**Problem description**
Write out the text of each of the following items word for word, leaving out the pictures.

**Provided records**
= = = = = = =

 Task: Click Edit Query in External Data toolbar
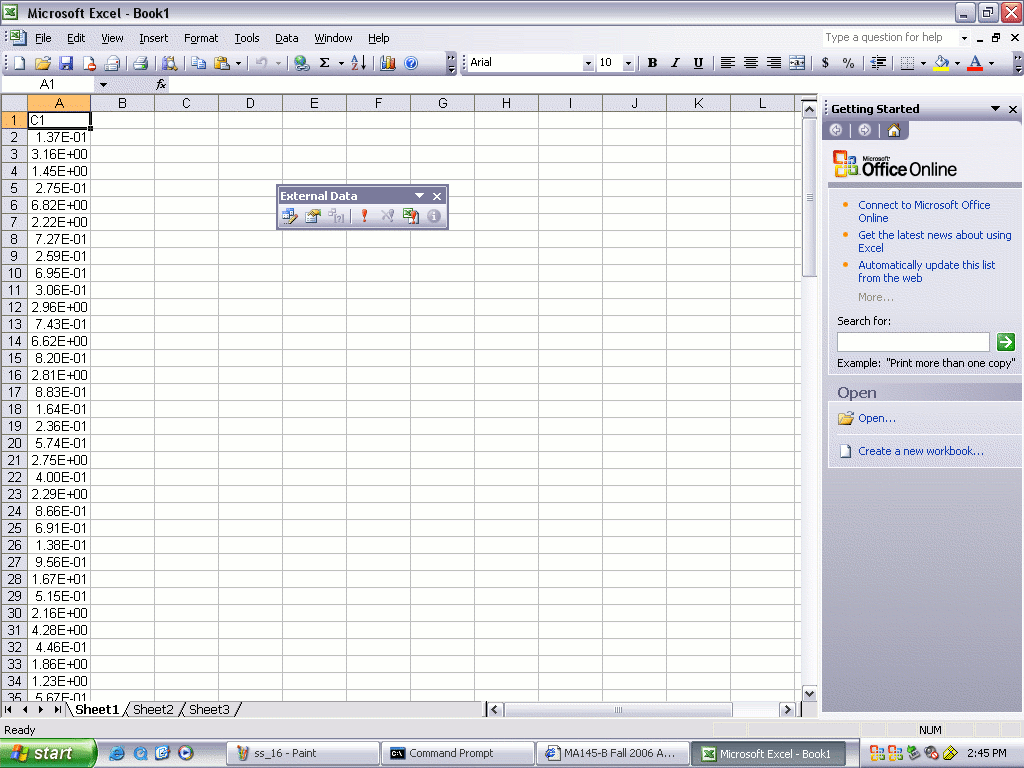(289, 216)
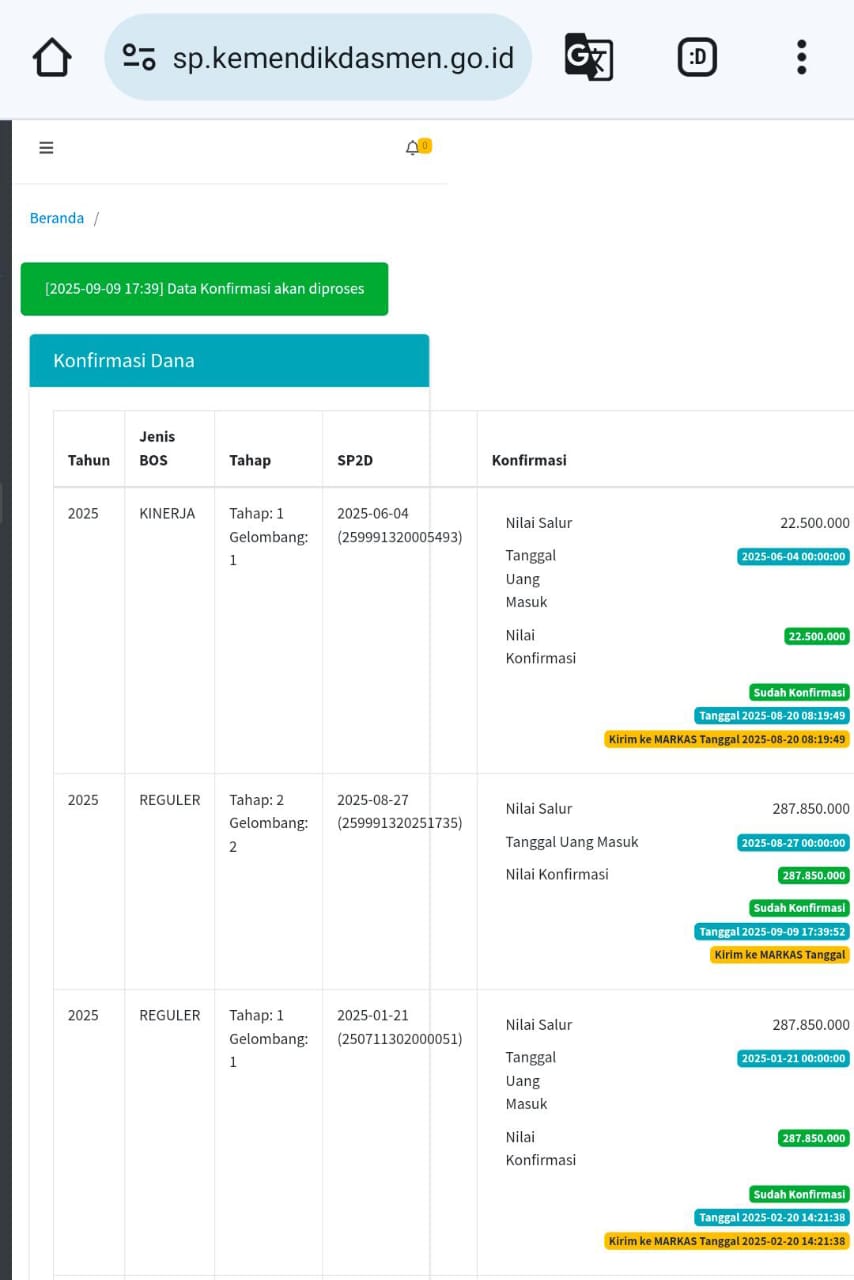The height and width of the screenshot is (1280, 854).
Task: Click the Tahun column header
Action: pyautogui.click(x=89, y=460)
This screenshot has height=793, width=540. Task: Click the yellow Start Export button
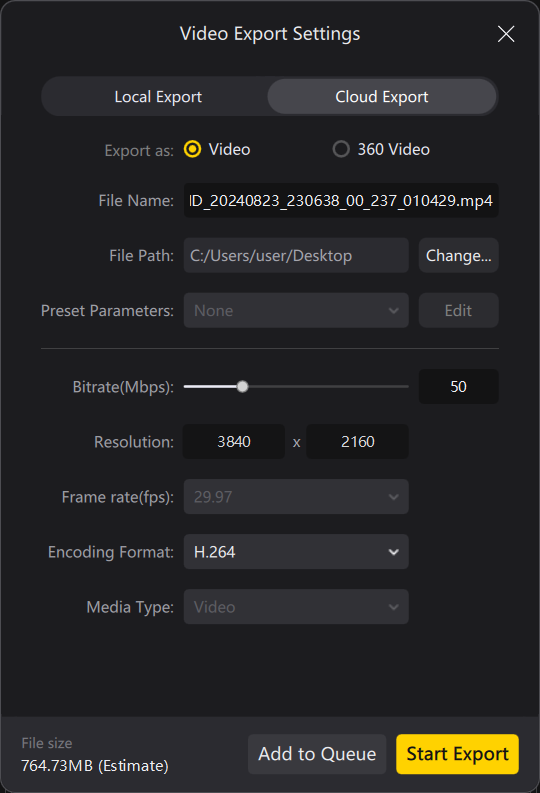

= = = = = = =

**Response to this task**
 Task: Click Edit Query in External Data toolbar
(289, 216)
The height and width of the screenshot is (1280, 854).
Task: Click the Tahun column header
Action: pyautogui.click(x=89, y=460)
This screenshot has height=793, width=540. Task: Click the yellow Start Export button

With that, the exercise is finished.